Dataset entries
##########
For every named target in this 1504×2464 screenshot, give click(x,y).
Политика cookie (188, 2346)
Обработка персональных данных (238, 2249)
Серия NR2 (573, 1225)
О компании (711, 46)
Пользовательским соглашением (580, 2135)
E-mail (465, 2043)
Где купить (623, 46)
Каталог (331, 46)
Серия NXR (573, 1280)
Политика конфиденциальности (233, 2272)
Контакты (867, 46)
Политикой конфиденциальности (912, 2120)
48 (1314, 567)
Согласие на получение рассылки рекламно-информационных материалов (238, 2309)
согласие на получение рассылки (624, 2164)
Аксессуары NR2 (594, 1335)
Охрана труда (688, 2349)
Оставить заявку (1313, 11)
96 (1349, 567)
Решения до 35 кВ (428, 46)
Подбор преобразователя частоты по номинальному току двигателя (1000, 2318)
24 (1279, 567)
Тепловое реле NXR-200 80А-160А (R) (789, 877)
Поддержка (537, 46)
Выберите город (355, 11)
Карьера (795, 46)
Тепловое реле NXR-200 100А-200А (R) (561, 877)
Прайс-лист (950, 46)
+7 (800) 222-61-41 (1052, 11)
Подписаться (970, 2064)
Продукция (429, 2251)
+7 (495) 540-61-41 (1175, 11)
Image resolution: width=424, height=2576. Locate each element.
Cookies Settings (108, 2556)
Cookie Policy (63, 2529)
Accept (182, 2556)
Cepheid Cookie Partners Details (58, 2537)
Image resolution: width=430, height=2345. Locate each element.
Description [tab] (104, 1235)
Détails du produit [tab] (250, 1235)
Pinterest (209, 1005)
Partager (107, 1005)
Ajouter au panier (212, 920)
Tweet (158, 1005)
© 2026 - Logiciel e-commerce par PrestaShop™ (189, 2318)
##########
▶ _TASK GOAL_
Copy the stretch of the records above that runs from the line with "24 (1279, 567)" through the line with "540-61-41 (1175, 11)". Both end lines belong in the copy, and nothing else does.

▶ _RESPONSE AREA_
24 (1279, 567)
Тепловое реле NXR-200 80А-160А (R) (789, 877)
Поддержка (537, 46)
Выберите город (355, 11)
Карьера (795, 46)
Тепловое реле NXR-200 100А-200А (R) (561, 877)
Прайс-лист (950, 46)
+7 (800) 222-61-41 (1052, 11)
Подписаться (970, 2064)
Продукция (429, 2251)
+7 (495) 540-61-41 (1175, 11)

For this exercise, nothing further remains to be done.